La cifra stilistica di Anna Maria Ortese, quella sua peculiare finezza di tratto unita alla capacità di affondare immediatamente al cuore delle cose, di coglierne l’essenza con una naturalezza infallibile, riemerge ora, tutt’intera, nella raccolta di scritti sulla letteratura e sull’arte appena curata da Monica
Farnetti, Da Moby Dick all’Orsa Bianca (Adelphi, pp. 187, € 13,00).
In poche altre scrittrici si possono ravvisare insieme, miracolosamente inestricabili, severità e pietà. Lo sguardo di Anna Maria Ortese è sempre esatto: i dettagli necessari, le inquadrature mai sfocate, incarnati e contorni mai dilavati. La sua pietà, vibratile, è quella di chi si è conosciuta dovunque «in luoghi di esilio».
La sicurezza del suo gusto letterario e artistico non prescinde dalla densità etica delle opere a cui rivolge attenzione. Del Diario di Anna Frank, che è uno dei «libri che guardano l’orizzonte», Anna Maria Ortese coglie subito la freschezza adolescenziale – «è il libro di tutte le generazioni giovani del mondo» –, l’affamato desiderio di capire e al contempo la saggezza straordinaria e istintiva: «non hanno nome né volto né sguardo i nazisti per Anna, sono il male anonimo, la natura inquieta, la condizione dell’oscurità mentale: un assurdo».
A rendere la piccola olandese «imbattibile», a sostenerla nel chiuso del suo «alloggio segreto», è una passione che la Ortese chiama «amore della realtà ». Passione che lei stessa ha condiviso tenacemente, ma in modo unico, suo proprio. Che era il vedere «la realtà vera disfarsi continuamente (...), e la realtà irreale dominare l’eterno», scriveva nel Porto di Toledo.
Ortese non si lascia persuadere da storie «esemplari», con personaggi altrettanto esemplari, narrate «con linguaggio esemplare», e non teme di scrivere che avrebbe preferito «un Metello meno sicuro di sé, una Ersilia meno cosciente, un Libero meno paffuto ed anonimo»: il Pratolini che ha caro, infatti, è «quello che invece di parlare agli uomini li fa parlare; e ascolta anche il linguaggio dell’Arno dove è più basso».
In questi scritti critici, mai apparsi prima in silloge, a dominare è la libertà del metodo e della voce, che passa dalla «magnifica discrezione» di Cechov per le sue creature, al Buzzati «scrittore delicato e sinistro, sempre in allarme», all’«infanzia meravigliosa piantata negli occhi» di Hemingway.
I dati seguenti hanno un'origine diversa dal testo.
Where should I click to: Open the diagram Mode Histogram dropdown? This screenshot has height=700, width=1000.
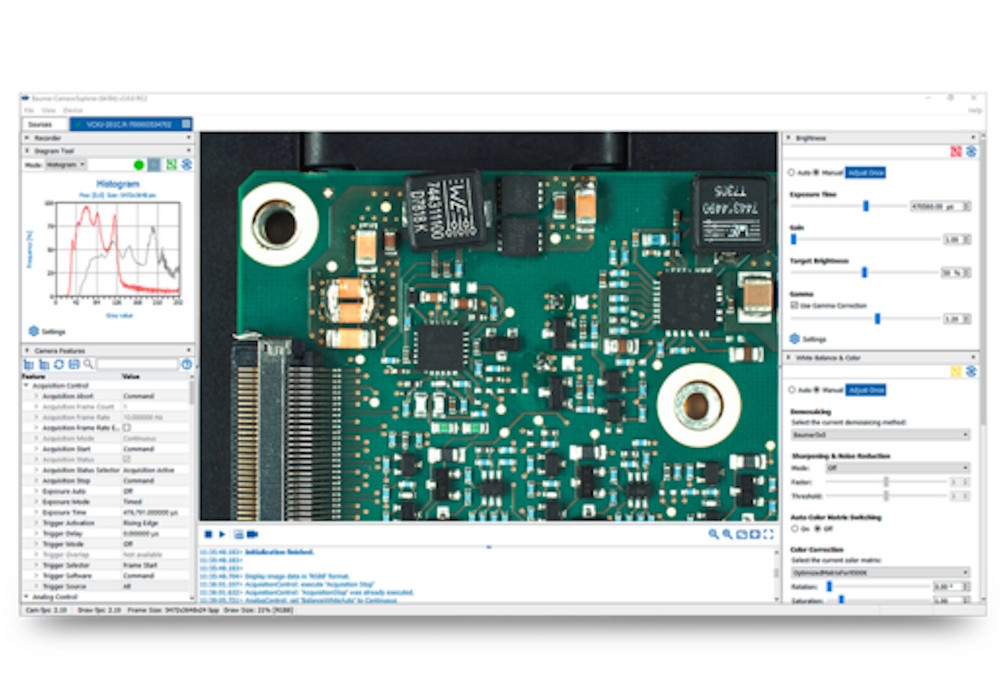click(x=66, y=164)
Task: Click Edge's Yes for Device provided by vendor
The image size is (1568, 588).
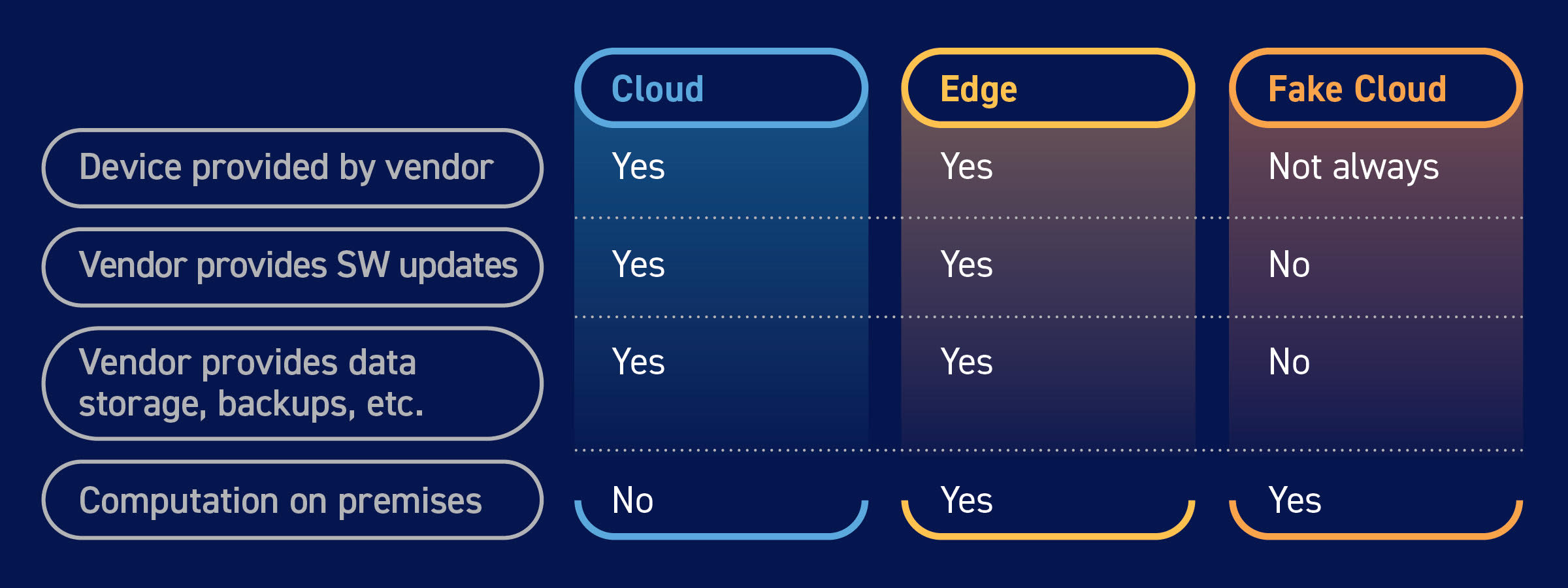Action: click(x=966, y=167)
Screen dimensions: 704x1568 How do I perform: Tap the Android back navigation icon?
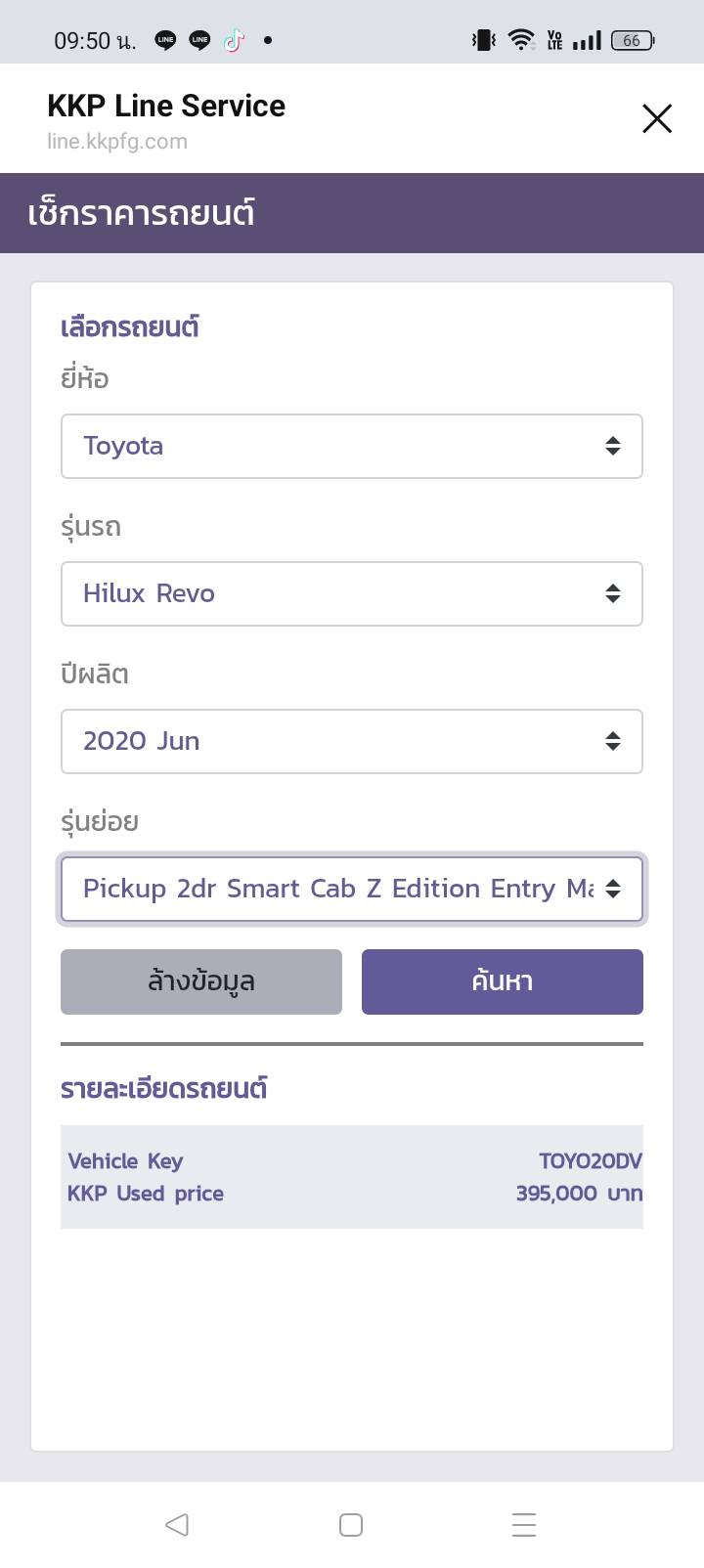tap(177, 1524)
Nei Vangeli – ciascuno, «dietro un’apparente semplicità, misterioso e terribile» – riconosce la condanna
del tempo che si oppone all’eternità: «di solo tempo non ci si può nutrire, senza mangiare morte». In Achab che perseguita Moby Dick, balena enorme e bianca come l’Orsa che «ha avuto un figlio» allo zoo, scorge un «Uomo-Senza-Natura, cioè senza pace, uomo muto, perduto nei sistemi senza orizzonte dell’utile». Lungimirante, acutissima, Anna Maria Ortese si chiede se il persecutore non sia «il mondo come America». Ben sapendo di poter dire anche la «Russia di domani», l«Europa di oggi». Ovvero «vita come mercificazione della vita; trionfo dell’utile, apoteosi dei costi». Il mercato, «compra-vendita di ogni splendore».